Naturschützer argumentieren, dass es möglich sei, Konflikte zwischen Menschen und Bären besser zu bewältigen, als die Tiere zu töten.

„Überhaupt nicht romantisch“

Doch mehrere Einheimische in den Karpaten sagten gegenüber , sie seien durch die zunehmende Bärensichtung alarmiert.

Offiziellen Angaben zufolge sind bei Anschlägen zwischen 2016 und 2021 vierzehn Menschen ums Leben gekommen und 158 verletzt worden.

Hirte Tibor Fekete, der 70 Kühe auf Bergweiden nahe der Straße zum Lake Saint Anne hütet, möchte, dass Bären erschossen werden. Er sagte, sie hätten dieses Jahr drei seiner Kühe getötet.

„Bären verursachen Schäden und gefährden unser Leben“, sagte der 40-Jährige, der sich über die Kosten für die Haltung von sechs Hunden zum Schutz der Herde beklagte.

Letzten Monat betrat ein Bär auch einen Schulhof im 30 Kilometer entfernten Miercurea Ciuc und kletterte auf einen Baum.

Ein Interventionsteam tötete das Tier, anstatt es zu verjagen oder zu beruhigen, und sagte, es wolle die Sicherheit der über 1.700 Schüler der Schule gewährleisten.

Bären können immer noch angreifen, wenn sie mit einem Beruhigungsmittel beschossen werden, sagte der Bürgermeister von Miercurea Ciuc, Attila Korodi, dreimaliger Umweltminister und Befürworter einer stärkeren Keulung. „Und wer übernimmt die Verantwortung, wenn jemand verletzt wird?“

Er sagte, dieses Jahr seien mehr Bären von den Straßen der Stadt vertrieben worden als im letzten Jahr.

„Ich denke, Europa sieht Rumänien nicht nur als eine Art Zufluchtsort, sondern als Museum, in dem alles so bleiben muss, wie es ist“, sagte Korodi gegenüber .

„Der Alltag mit Bären ist überhaupt nicht romantisch“, sagte er.

Die Trophäenjagd auf Bären ist in Rumänien seit 2016 verboten und nur „spezialisiertes technisches Personal“ darf die Tiere erschießen.

Der Gesetzgeber unter der Leitung von Barna Tanczos – bis vor Kurzem Umweltminister und weiterer Befürworter der Bärentötung – hat einen Gesetzentwurf vorgelegt, der die Tötung von fast 500 Bären pro Jahr erlaubt.

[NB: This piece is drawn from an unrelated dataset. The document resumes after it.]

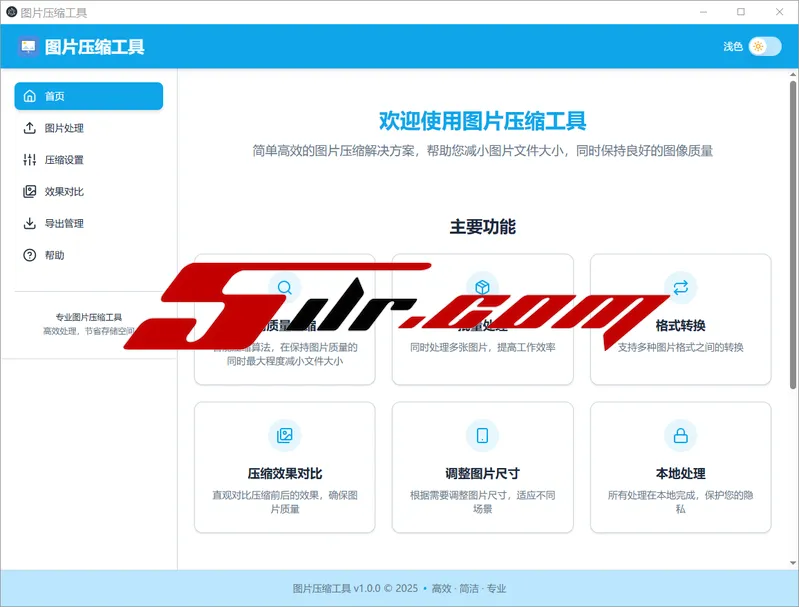Click the app logo icon in header

(28, 46)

Andernfalls würden die Bären in Tieflandgebieten wie der Hauptstadt Bukarest umherstreifen, behauptete Tanczos, oder „im Donaudelta baden“.

Seine Behauptungen werden von Naturschützern angefochten, die befürchten, dass die ständig steigenden Quoten der Trophäenjagd Tür und Tor öffnen könnten.

Man sagt, dass Bären erschossen werden, die keinen Ärger machen.

„Bärenkluge Gemeinschaft“

Unweit von Miercurea Ciuc will die kleine touristische Bergstadt Baile Tusnad eine „bärenschlaue Gemeinde“ werden.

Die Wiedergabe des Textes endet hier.